## WORK REQUEST
What you produce should be the lines from the line containing "Click flame icon" through the last line below, both ends included, reproduced exactly and without pictures.

---------- DATA LISTING ----------

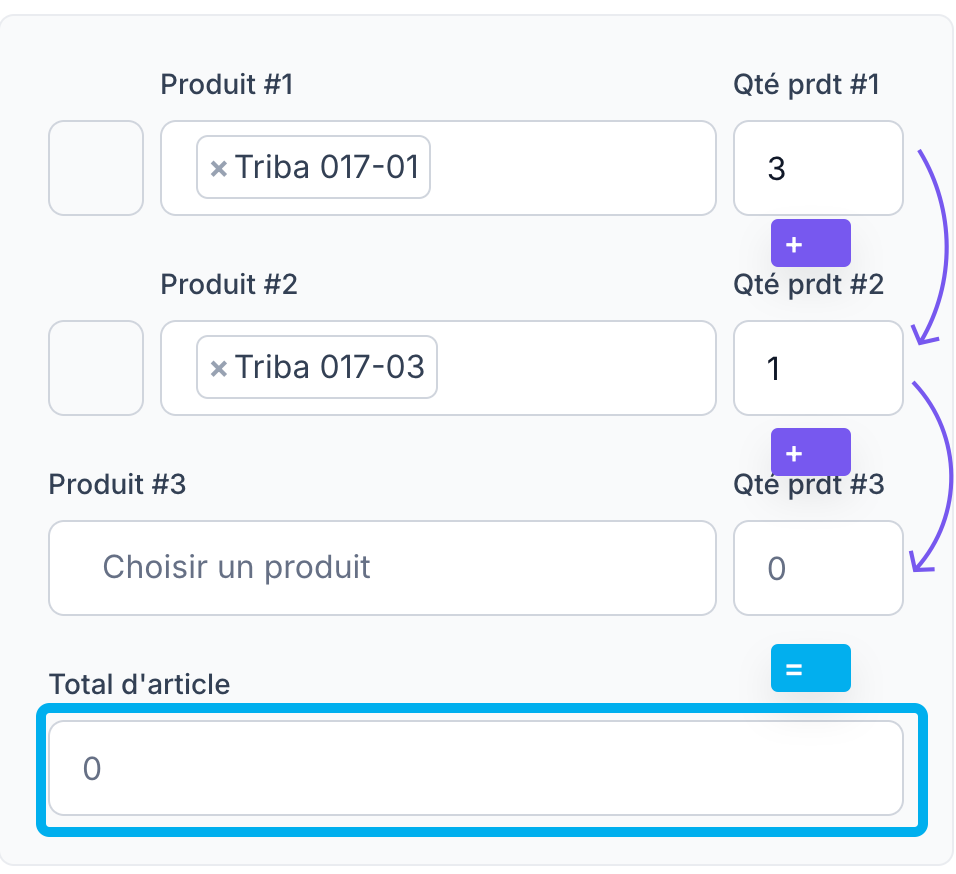Focus the Qté prdt #2 quantity field
Screen dimensions: 956x874
point(818,368)

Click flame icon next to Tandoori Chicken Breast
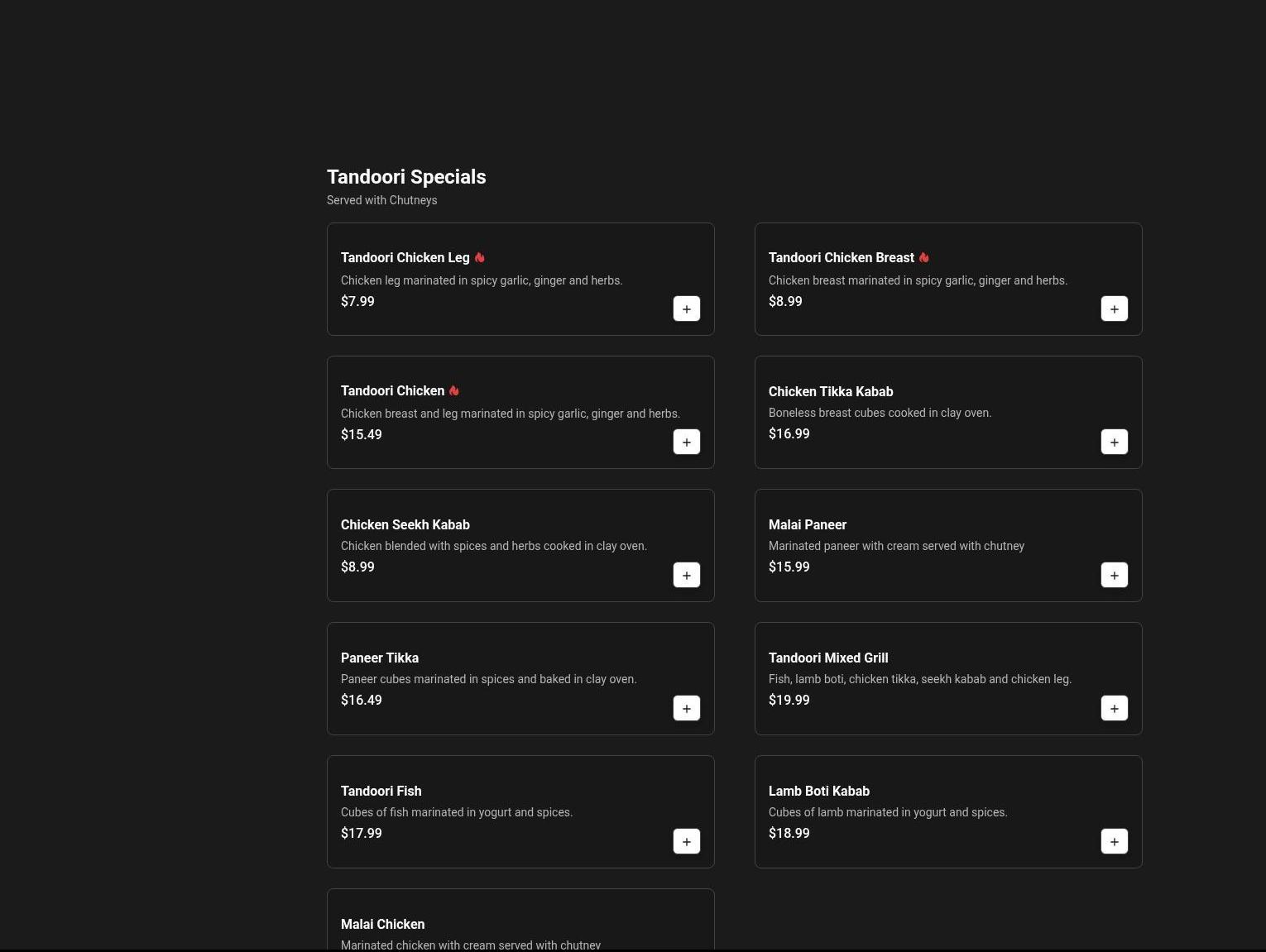[x=923, y=257]
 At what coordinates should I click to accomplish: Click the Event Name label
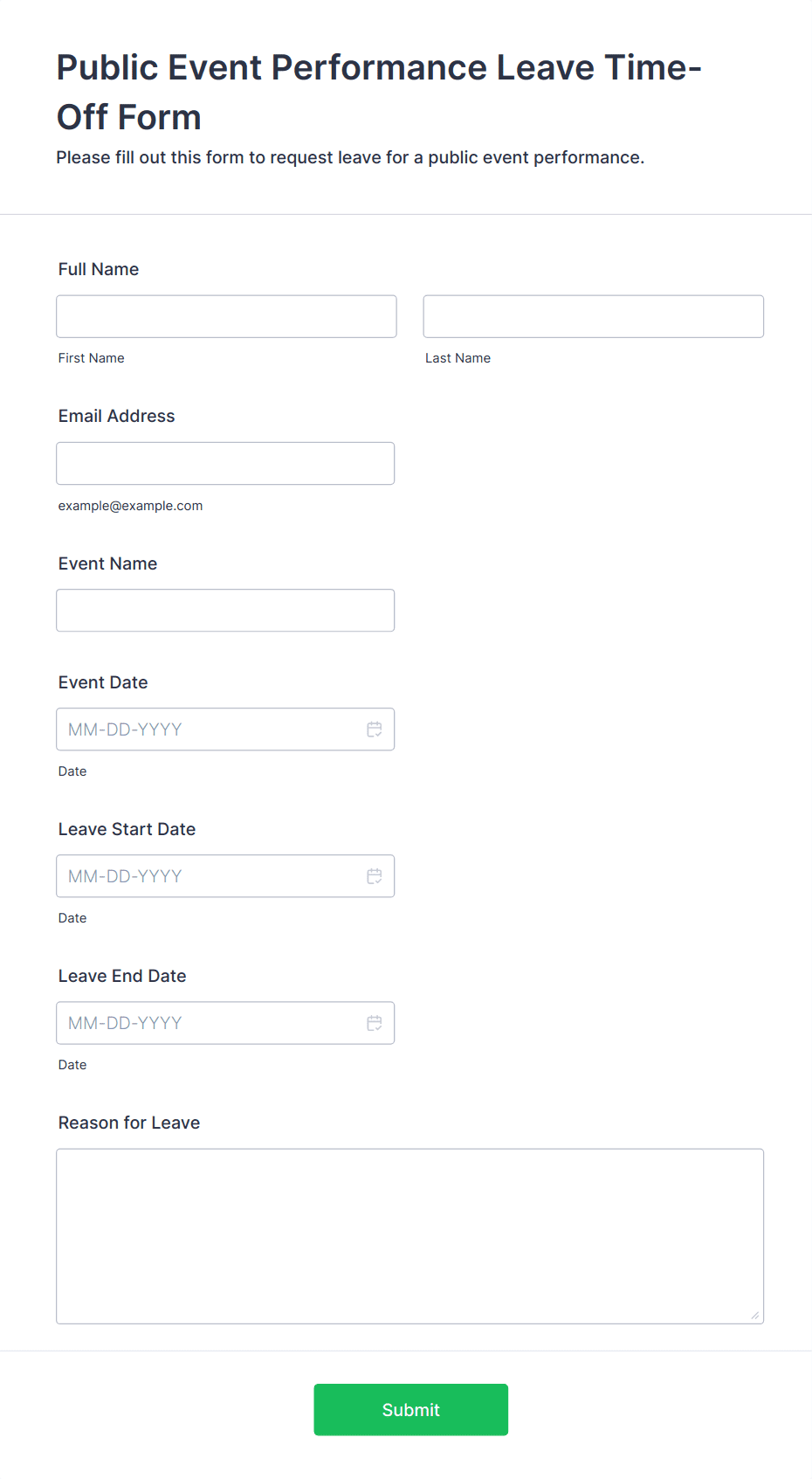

----------

## EXPECTED ANSWER
Click flame icon next to Tandoori Chicken Breast
[x=923, y=257]
 At what coordinates should I click to accomplish: Click the Event Name label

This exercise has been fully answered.